Hi guys recently joined forum , looks great do far!

I am in process of setting up my Gaseous Zombie Fogger Animated Prop. I just purchased the walmart Gremmy "the fog machine" with remote, which was advised its compatible. The zombie is coming Monday FedEx, so without seeing to review specs on my own , I took the walmart employees word and paid 30.00 for the machine. I've been searching all over the Internet for a clearer understanding if whether or not the machine is compatible to work with the animated prop. Needless to say I found nothing pertaining to installing hoses , adapters or connectors to the Gemmy 400w machine.

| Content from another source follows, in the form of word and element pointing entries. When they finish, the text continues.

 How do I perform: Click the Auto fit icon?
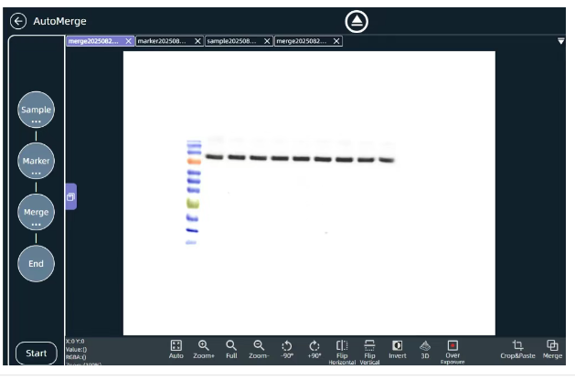(176, 345)
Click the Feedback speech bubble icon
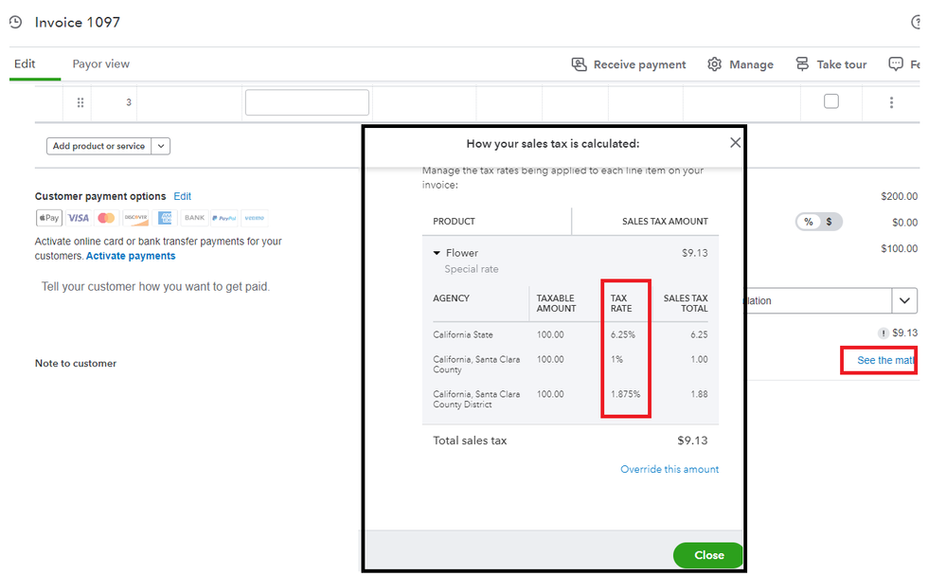946x576 pixels. (896, 64)
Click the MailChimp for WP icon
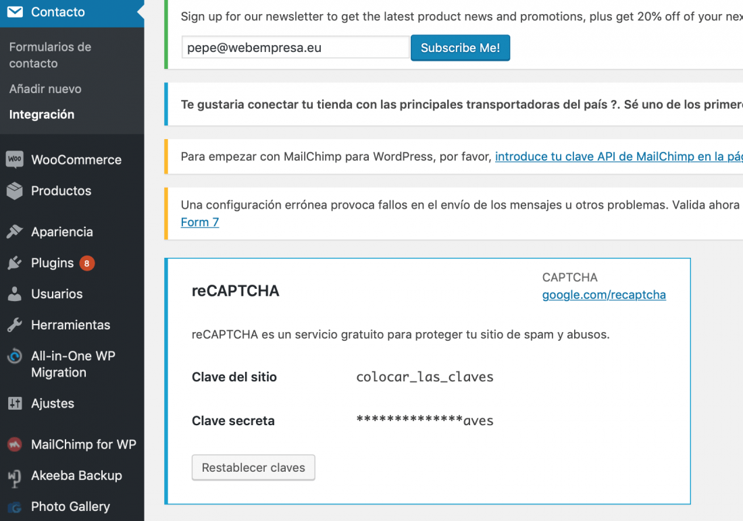The width and height of the screenshot is (743, 521). 15,444
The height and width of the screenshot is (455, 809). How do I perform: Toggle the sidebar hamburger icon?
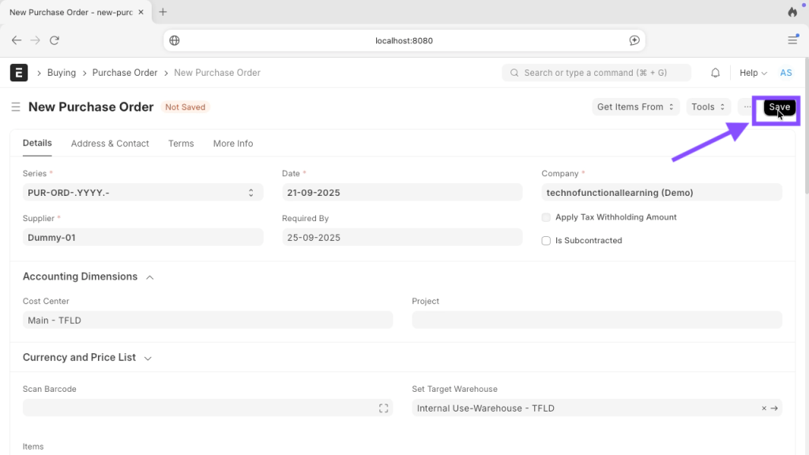point(16,107)
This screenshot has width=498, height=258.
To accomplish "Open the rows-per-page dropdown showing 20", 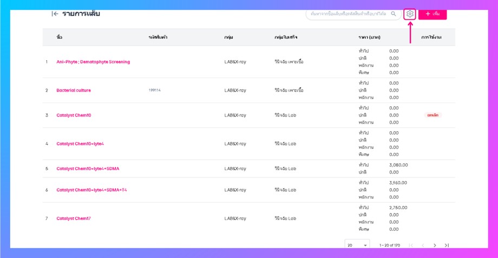I will click(x=357, y=245).
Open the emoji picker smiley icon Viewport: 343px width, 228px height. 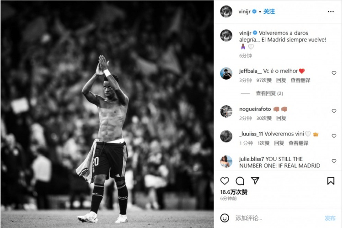point(225,218)
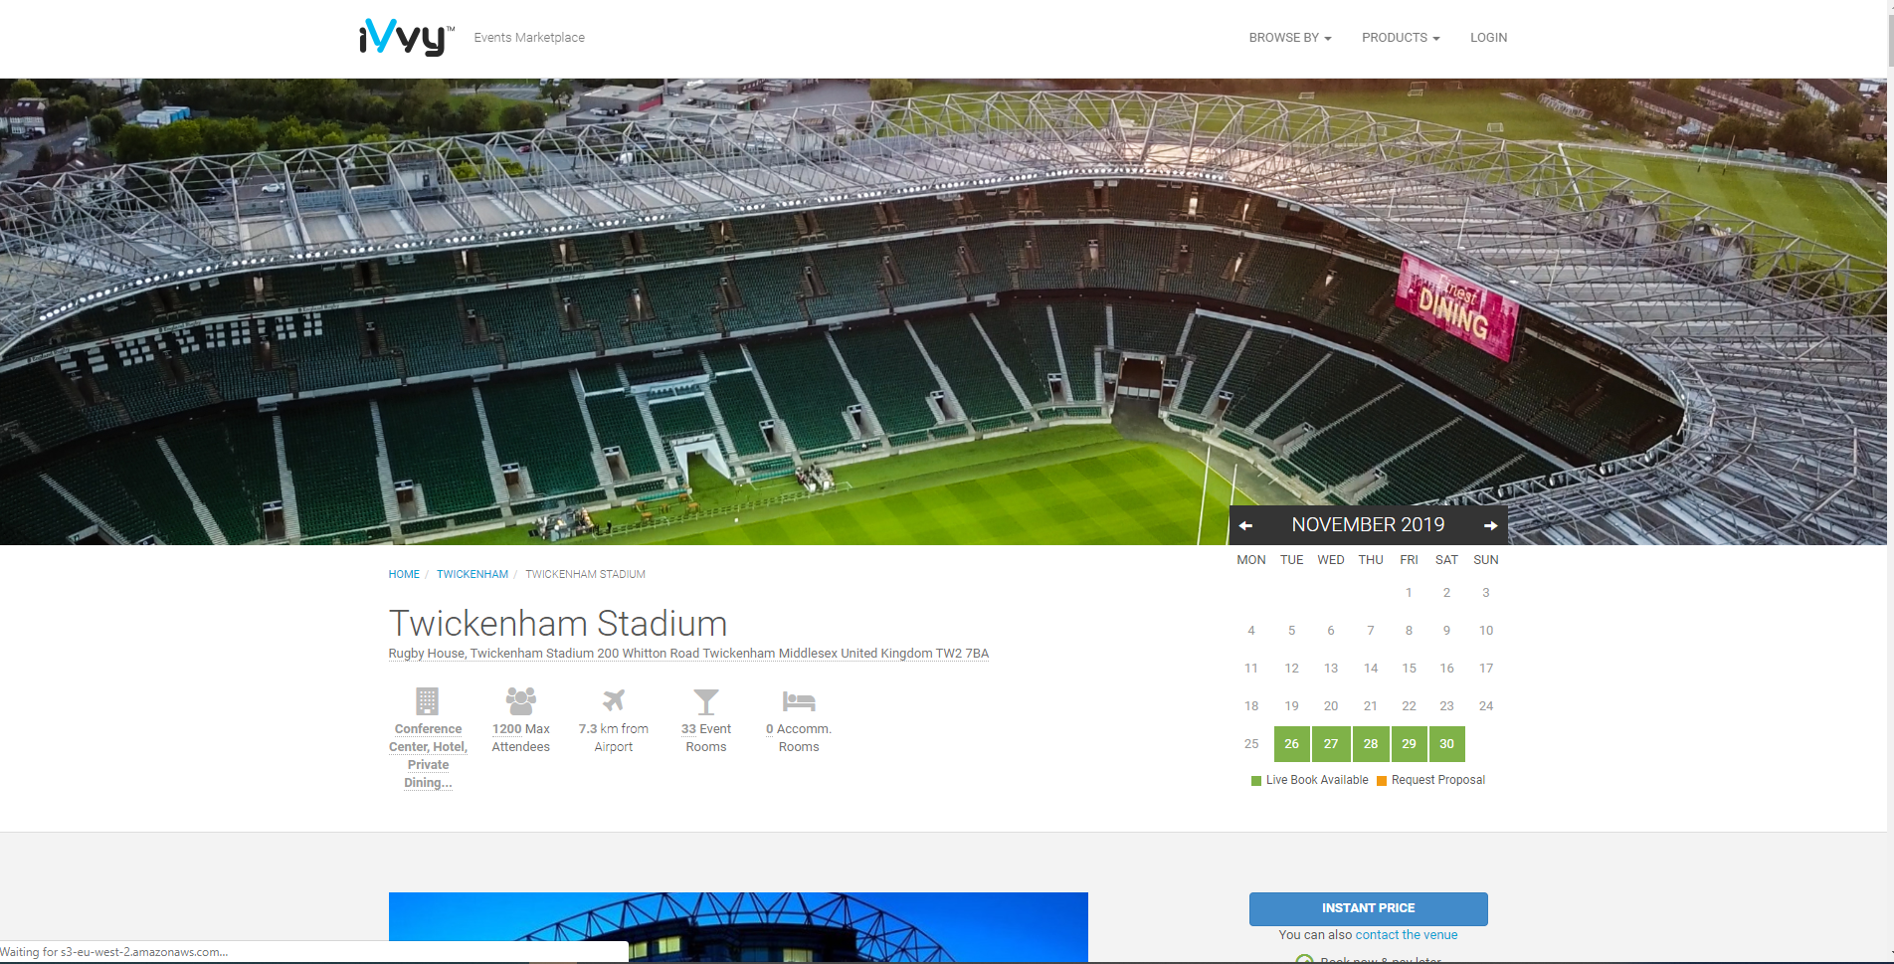Viewport: 1894px width, 964px height.
Task: Pick available date 30 in calendar
Action: [1446, 744]
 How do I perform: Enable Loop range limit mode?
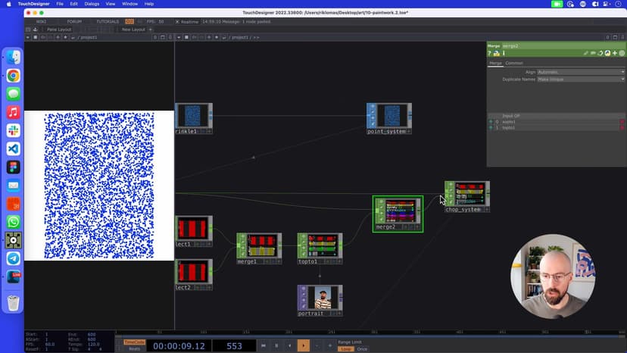click(345, 348)
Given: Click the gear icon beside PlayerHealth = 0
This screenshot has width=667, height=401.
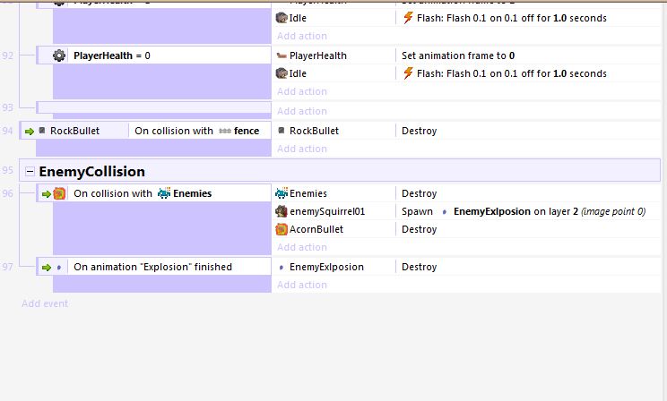Looking at the screenshot, I should (59, 55).
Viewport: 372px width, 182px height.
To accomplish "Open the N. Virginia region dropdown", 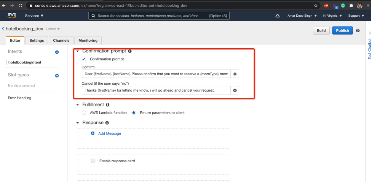I will (x=332, y=16).
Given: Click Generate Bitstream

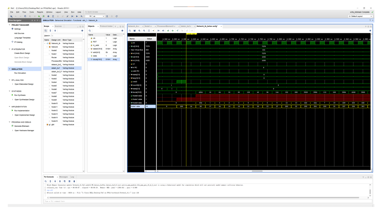Looking at the screenshot, I should 22,126.
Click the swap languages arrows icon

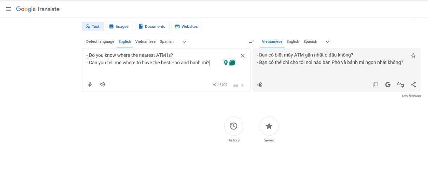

I really need your input to conclude my Halloween display! This is what I have please let me know if this will or won't work together. Also if not, what is suggested to be used with the zombie prop?

Zombie:





Fog machine: 
http://m.target.com/p/gemmy-fog-machine-400w-mini-silver/-/A-14077960

Will these work?
Thanks!

Dan


----------



## niblique71 (Dec 2, 2009)

I looked at both videos and you should be perfectly fine.


----------



## SuperCreep31 (Nov 22, 2009)

agreed


----------



## Brad Green (Jul 29, 2004)

It's the exact same setup I used last year with no problems. Same zombie, same Walmart fogger. Actually, ANY fogger will work with the zombie, the head moves side to side by use of an internal motor. All the fogger does is blow through a hose attached to the head from the back of the unit. I think the only problem might be a larger fogger produces more heat at the nozzle and may melt the hose attachment. As an aside, I really like the prop, but it is built pretty flimsy and could probably use a little help with some aluminum reinforcement.


----------